Description of the task
Put the stretch of the listing below, from the line containing "Locate an element" through the line containing "minimize-icon is located", into a numbered list with blank lines left out. Leave the pictures out of your answer.

──────────────────────────────

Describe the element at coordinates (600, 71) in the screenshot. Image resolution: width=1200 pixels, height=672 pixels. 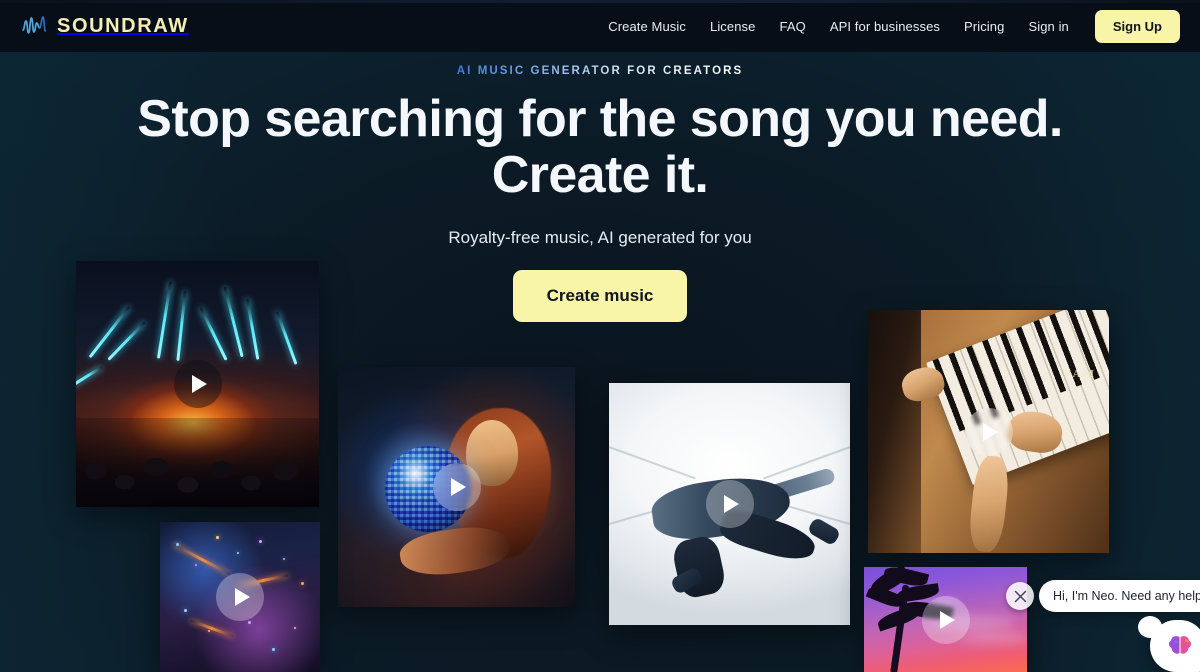
I see `hero-eyebrow: AI MUSIC GENERATOR FOR CREATORS` at that location.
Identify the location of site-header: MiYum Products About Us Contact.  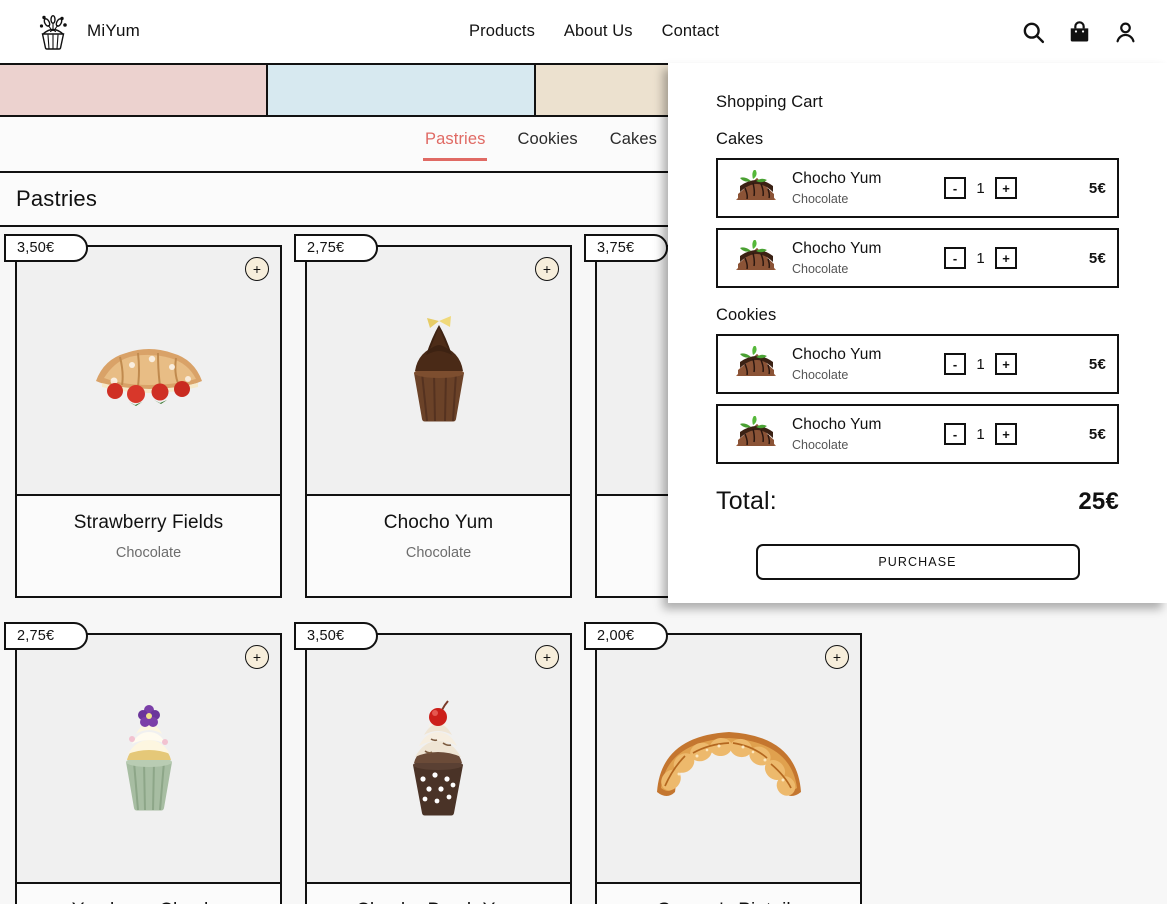
(584, 32).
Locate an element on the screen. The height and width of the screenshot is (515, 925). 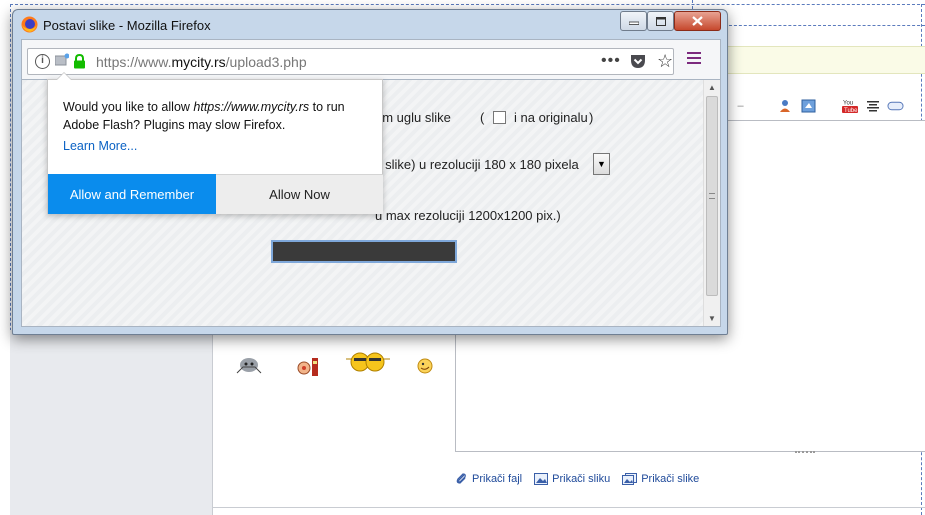
minimize-icon is located at coordinates (634, 23).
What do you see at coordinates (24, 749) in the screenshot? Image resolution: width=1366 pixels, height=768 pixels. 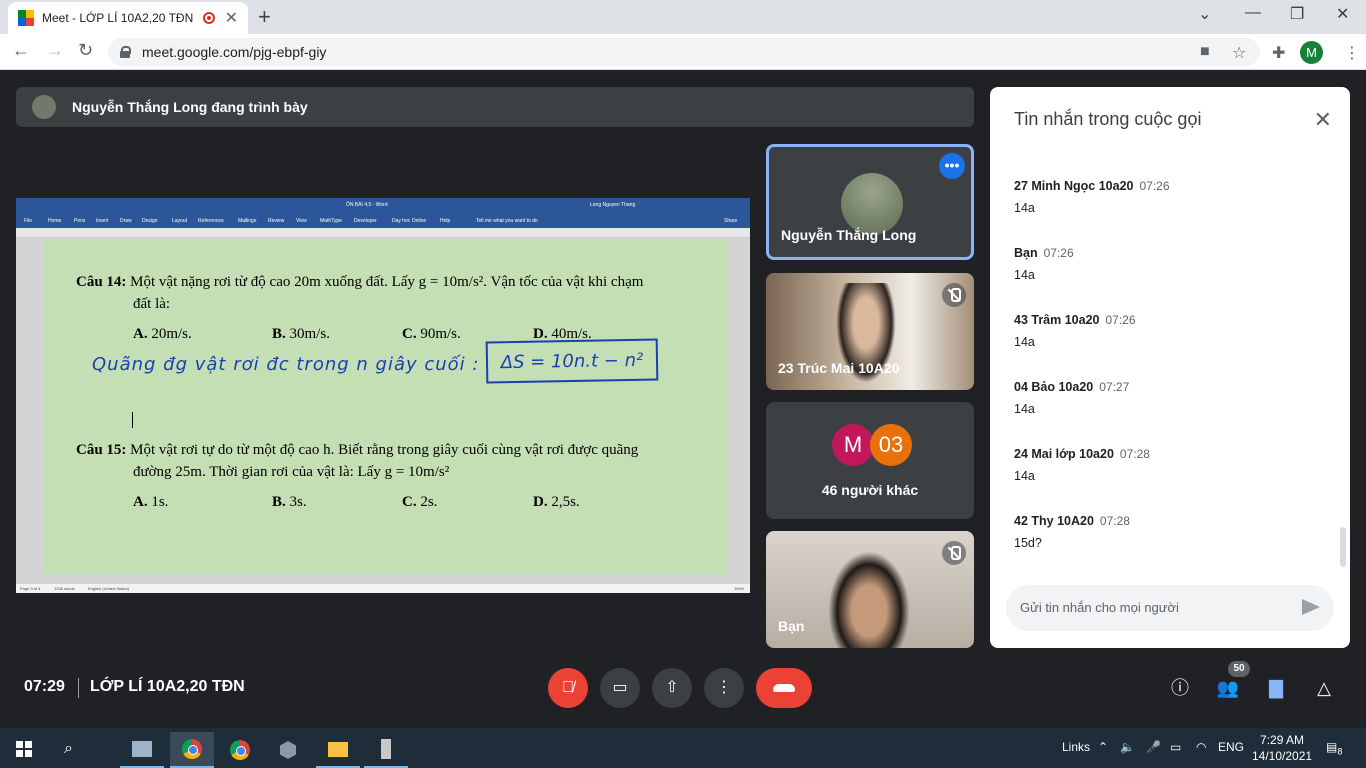 I see `windows-start-icon` at bounding box center [24, 749].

──────────────────────────────

Result of this exercise
1. Locate an element on the screen. The height and width of the screenshot is (515, 925). 
2. minimize-icon is located at coordinates (634, 23).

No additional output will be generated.